L'année fourragère 2019 a été très compliqués dans le Massif central en général, notamment dans les zones d'altitude basées sur de la prairie permanente. En effet, on a eu la succession d'un printemps froid (Mai début Juin, période de démarrage de la pousse de l'herbe) et d'un épisode caniculaire fin juin, suivi d'un été chaud et sec. Les zones d'altitude ont eu des gelées début juin et des températures supérieures à 30°C deux à trois semaines après. De plus, la flore de ces prairies a un démarrage végétatif et un cycle qui s 'effectue après l'atteinte de degrés jours plus élevés que des prairies temporaires. On a alors un décalage de la pousse de l'herbe sur des périodes plus à risques en termes de sécheresse et d'excès de chaleur. Cette année-là, les 1ere coupe et la pousse de l'herbe dans les estives a été très mauvaise.

En 2020, sur la ferme, nous avons eu une 40aine de mm de pluie du 01 juillet au 20 Septembre. Ensuite, nous avons eu environ 350 mm de pluie du 20 Septembre à fin Octobre. Cet enchaînement a fortement compliqué les semis de prairies automnaux ainsi que le pâturage automnal.

 

Lutte contre les fortes chaleurs :

A court terme, pendant les fortes chaleurs, installation d'un chemin temporaire vers le sous-bois pour que les vaches aillent s'abriter. Le système d'abreuvement est prévu pour donner de l'eau facilement et en bonne quantité aux vaches. Si le point d'eau est trop loin de là ou elles mangent, mettre un point d'eau plus proche.

A long terme, mise en place de l'agroforesterie pour faire un microclimat dans la parcelle. Installation d'un pré-verger, plantation d'arbres intra parcellaires pour faire de l'ombre.

Essayer d'implanter des variétés et espèces semées moins sensibles au chaud : test du sorgho du soudan : en dérobé. Essayer de travailler une première coupe : assurer une bonne production avec sur-semis de prairie avec de l'avoine, vesce et pois que tu récoltes en immature. Tu boostes ta production en prairie : mais matériels spécifiques : inter-Cuma !

 

Lutte contre la sècheresse :

Optimiser le pâturage : Mise en place du pâturage tournant dynamique avec baisse en concentrés donc augmentation de la surface prairiale et diminution des surfaces en céréales : de 10 à 6ha, ça fait 3 ou 4 ha de pâture en plus, donc augmentation de la pâture !

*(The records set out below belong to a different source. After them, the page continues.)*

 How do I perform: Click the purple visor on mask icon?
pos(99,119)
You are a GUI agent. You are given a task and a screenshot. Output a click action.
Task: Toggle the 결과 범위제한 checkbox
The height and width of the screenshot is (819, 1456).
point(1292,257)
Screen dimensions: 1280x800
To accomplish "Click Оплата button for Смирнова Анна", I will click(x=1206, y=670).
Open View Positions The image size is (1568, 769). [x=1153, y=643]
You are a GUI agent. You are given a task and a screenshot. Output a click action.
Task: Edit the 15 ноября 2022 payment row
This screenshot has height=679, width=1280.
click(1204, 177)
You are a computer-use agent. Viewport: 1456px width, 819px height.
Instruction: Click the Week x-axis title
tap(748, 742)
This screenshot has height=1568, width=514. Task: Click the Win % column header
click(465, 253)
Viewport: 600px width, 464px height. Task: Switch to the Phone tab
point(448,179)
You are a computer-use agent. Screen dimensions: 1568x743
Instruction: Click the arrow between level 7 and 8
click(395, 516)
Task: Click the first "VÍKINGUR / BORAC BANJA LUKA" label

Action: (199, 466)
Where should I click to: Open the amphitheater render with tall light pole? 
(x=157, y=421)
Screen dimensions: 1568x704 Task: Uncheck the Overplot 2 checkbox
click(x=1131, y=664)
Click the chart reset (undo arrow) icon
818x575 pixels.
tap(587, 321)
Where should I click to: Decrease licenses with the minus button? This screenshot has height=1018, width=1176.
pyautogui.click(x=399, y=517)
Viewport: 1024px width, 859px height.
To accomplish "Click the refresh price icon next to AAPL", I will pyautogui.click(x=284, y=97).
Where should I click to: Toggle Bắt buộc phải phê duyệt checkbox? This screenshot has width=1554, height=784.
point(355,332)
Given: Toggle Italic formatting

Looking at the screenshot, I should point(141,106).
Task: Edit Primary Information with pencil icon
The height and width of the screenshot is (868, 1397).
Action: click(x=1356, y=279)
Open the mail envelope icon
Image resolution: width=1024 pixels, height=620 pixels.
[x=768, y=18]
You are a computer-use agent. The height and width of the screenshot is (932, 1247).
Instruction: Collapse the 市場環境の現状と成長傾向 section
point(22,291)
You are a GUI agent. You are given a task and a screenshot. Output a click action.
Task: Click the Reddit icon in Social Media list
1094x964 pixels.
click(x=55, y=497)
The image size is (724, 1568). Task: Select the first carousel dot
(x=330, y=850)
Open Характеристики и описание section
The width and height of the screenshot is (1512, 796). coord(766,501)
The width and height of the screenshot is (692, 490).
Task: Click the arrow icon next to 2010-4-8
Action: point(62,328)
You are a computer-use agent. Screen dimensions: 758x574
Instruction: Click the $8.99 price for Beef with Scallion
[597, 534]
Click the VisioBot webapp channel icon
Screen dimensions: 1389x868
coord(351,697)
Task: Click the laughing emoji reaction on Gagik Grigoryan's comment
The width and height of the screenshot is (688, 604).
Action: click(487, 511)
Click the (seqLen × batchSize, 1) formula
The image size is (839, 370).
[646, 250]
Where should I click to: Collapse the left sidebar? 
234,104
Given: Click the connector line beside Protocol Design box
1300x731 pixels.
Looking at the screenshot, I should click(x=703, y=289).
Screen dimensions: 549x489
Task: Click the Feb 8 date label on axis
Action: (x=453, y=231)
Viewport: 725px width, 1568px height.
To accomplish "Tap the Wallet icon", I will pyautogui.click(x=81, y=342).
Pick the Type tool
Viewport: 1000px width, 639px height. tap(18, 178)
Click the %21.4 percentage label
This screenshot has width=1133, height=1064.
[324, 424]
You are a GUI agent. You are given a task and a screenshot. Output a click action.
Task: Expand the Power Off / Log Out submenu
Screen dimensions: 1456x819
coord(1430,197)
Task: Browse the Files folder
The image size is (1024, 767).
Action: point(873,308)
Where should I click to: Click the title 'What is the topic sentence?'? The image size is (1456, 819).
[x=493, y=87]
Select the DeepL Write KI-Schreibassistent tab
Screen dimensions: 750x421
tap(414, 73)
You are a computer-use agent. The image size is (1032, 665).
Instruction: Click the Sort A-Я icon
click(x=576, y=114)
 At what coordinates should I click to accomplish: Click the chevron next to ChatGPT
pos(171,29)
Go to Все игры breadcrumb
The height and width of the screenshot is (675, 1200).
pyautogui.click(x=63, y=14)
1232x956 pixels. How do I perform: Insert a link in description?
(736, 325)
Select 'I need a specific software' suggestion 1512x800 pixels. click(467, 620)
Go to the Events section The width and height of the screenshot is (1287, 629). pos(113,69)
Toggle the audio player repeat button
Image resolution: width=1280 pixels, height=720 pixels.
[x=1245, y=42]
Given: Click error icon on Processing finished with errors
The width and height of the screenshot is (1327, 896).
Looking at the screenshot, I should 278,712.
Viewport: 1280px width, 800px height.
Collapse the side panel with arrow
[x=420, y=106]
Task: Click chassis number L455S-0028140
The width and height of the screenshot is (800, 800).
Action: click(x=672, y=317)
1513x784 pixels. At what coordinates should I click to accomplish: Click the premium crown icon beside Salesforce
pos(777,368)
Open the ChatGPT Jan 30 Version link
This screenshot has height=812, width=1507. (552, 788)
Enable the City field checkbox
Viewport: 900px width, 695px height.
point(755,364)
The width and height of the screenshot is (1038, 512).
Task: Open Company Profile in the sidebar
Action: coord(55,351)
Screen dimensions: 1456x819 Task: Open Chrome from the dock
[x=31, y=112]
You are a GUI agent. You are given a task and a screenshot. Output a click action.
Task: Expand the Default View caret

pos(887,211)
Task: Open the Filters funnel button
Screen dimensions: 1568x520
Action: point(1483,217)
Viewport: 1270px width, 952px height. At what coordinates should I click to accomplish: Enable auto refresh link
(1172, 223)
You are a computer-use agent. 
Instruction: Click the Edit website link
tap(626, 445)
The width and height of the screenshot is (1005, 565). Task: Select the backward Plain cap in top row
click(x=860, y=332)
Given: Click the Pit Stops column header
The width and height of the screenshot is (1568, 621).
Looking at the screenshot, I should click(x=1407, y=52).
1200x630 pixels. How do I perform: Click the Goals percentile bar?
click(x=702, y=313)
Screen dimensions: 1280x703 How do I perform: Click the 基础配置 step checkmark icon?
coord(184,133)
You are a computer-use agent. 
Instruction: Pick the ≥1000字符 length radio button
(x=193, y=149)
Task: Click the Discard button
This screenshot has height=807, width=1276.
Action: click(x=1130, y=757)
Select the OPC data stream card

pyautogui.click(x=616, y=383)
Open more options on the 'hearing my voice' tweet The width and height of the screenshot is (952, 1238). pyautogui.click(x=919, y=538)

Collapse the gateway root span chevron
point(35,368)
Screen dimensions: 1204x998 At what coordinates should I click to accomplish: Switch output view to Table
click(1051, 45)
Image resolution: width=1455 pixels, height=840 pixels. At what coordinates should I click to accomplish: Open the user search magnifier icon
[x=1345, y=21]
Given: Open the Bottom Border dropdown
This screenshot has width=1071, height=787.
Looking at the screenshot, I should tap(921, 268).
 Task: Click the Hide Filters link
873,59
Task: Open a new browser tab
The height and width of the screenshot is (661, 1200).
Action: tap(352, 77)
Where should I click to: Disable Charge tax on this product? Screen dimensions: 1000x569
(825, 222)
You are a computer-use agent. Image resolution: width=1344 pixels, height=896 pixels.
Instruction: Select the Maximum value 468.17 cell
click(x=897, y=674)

Optimiser la fertilisation : Essayer de sortir le lisier en mauvais temps plutôt qu'en temps chaud pour éviter la volatilisation de l'azote

Optimiser la productivité du troupeau : baisser le taux de renouvellement : moins génisses à élever car elles consomment le plus de fourrage. Passe de 13/14 génisses à 8/10. Ça fait environ 20 T de foin économisé. Et avancer l'âge du premier vêlage à 2 ans et demi au lieu de 3 ans. Les génisses produisent donc plus tôt du lait

 
Lutte contre les fortes pluies et donc l'érosion :

Absence de sols nus sur l'exploitation. Problème d'érosion, donc problématique : Faire du TCS, avec arrêt du labour pour éviter l'érosion.

 

Autres mesures :

Se diversifier, trouver de nouvelles productions (agrotourisme, jus de pomme) pour compenser la baisse de la production laitière.

Diversification des ressources financières : augmentation de la production végétale avec un nouvel équilibre entre l'animal et le végétal. Par exemple : Culture de maraîchage, céréales à consommation humaine.

 

Pour aller plus loin :

Cette approche climatique a été possible grâce aux résultats du projet LIFE+ AgriAdapt : https://agriadapt.eu/objetives/?lang=fr. Ce projet a pour objectif d'évaluer la vulnérabilité des principales productions agricoles face au dérèglement climatique et aussi de proposer des plans d'adaptation durables pour accroitre la résilience des systèmes agricoles.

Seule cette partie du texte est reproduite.